_Brano proposto_
Sono passati due anni da quella notte del 14 marzo 2018 quando a Rio de Janeiro si consumò il feroce assassinio politico di Marielle Franco e del suo assistente Anderson Gomes. Il ricordo di Marielle è ancora più lacerante: questo anniversario coincide con il più grave attacco alla democrazia dalla fine della dittatura militare.

La manifestazione indetta dall’ultradestra brasiliana per il 15 marzo prendeva di mira il Congresso e il Supremo tribunale federale, visti come ingombranti istituzioni e accusati di ostacolare i progetti di Bolsonaro. Un’adunata delle forze più reazionarie del paese che l’ex capitano aveva mostrato di gradire, rinviata però dall’emergenza coronavirus.

_Cosa si chiede_
• A. Nel brano proposto, chi fu ucciso insieme a Marielle Franco a Rio de Janeiro?
• B. Ricopia dal brano proposto il tratto che va da "La manifestazione indetta" fino a "però dall’emergenza coronavirus.".
• C. Riprendi il brano sull'anniversario dell'assassinio di Marielle Franco e proseguilo dopo la sua ultima frase.

_Estratti del materiale_
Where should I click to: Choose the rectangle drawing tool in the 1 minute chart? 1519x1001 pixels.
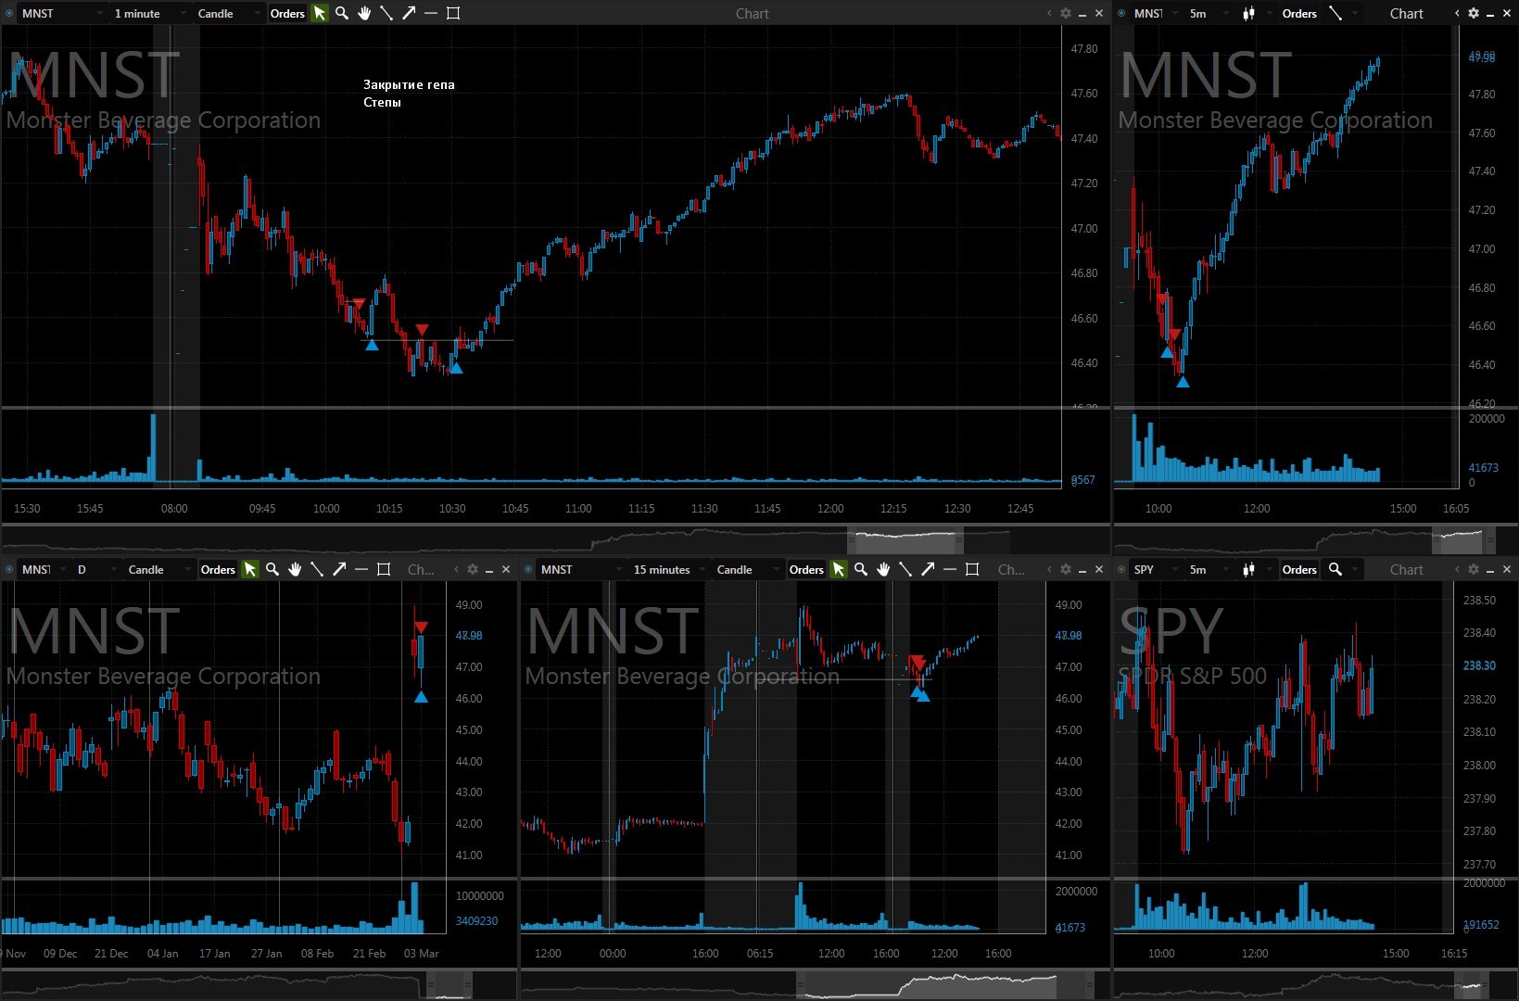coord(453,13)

---

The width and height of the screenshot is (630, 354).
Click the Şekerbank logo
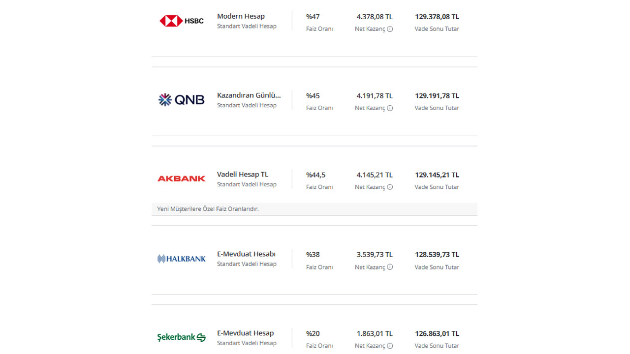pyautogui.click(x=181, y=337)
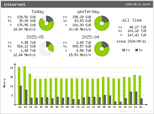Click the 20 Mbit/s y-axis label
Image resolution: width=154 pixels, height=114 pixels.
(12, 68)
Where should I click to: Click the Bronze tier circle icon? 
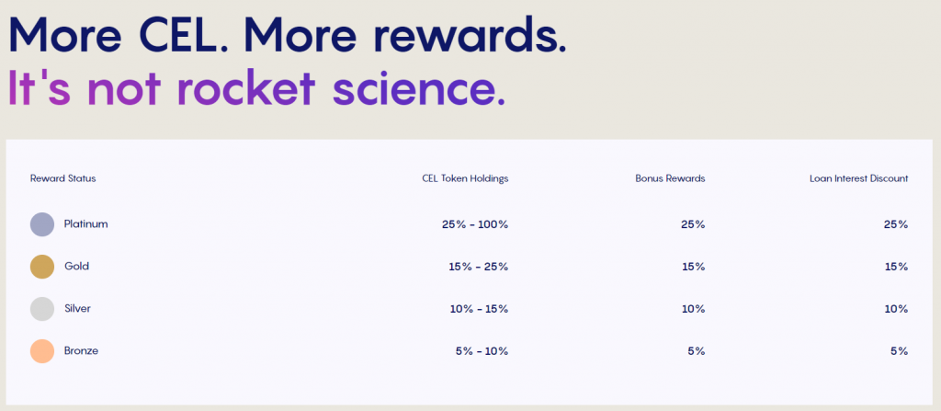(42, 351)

--

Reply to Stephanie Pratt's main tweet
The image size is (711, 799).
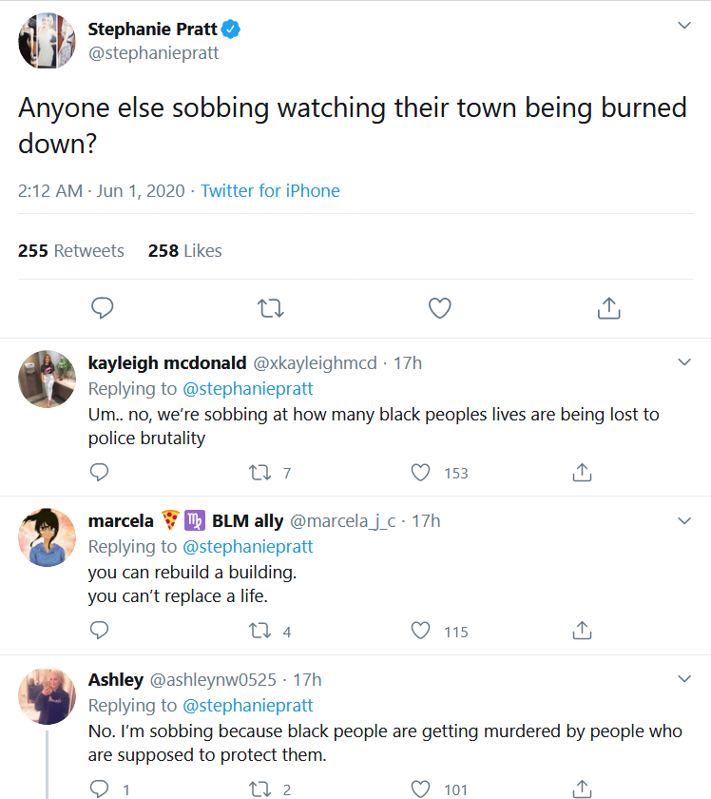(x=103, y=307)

_Soluzioni_
• A. Il suo assistente, Anderson Gomes.

• B.
La manifestazione indetta dall’ultradestra brasiliana per il 15 marzo prendeva di mira il Congresso e il Supremo tribunale federale, visti come ingombranti istituzioni e accusati di ostacolare i progetti di Bolsonaro. Un’adunata delle forze più reazionarie del paese che l’ex capitano aveva mostrato di gradire, rinviata però dall’emergenza coronavirus.

• C.
Qualche giorno fa il generale Augusto Heleno, ministro per la Sicurezza istituzionale (Gsi), durante una conversazione con altri rappresentanti del governo, era arrivato ad affermare: «Non accettiamo ricatti dai parlamentari, che si fottano!».

Ma c’è anche una notizia che allevia il dolore di tutti coloro che invocano giustizia per Marielle: il giudice che si sta occupando delle indagini ha rinviato a giudizio davanti a una giuria popolare i due miliziani accusati del crimine.

Si tratta di Ronnie Lesa e Fabricio Queiroz, due ex appartenenti alla polizia militare. Il primo è accusato di aver sparato i 13 colpi di arma da fuoco che uccisero Marielle e Anderson, mentre il secondo avrebbe guidato l’auto da cui sono partiti i colpi. In questi due anni le indagini hanno incontrato difficoltà di ogni tipo, con depistaggi e condizionamenti politici.

Solo la forte pressione delle associazioni brasiliane e internazionali per la difesa dei diritti umani ha costretto le autorità a impegnarsi nella ricerca dei colpevoli. Le indagini hanno fatto emergere i legami che gli indagati hanno avuto con la famiglia Bolsonaro.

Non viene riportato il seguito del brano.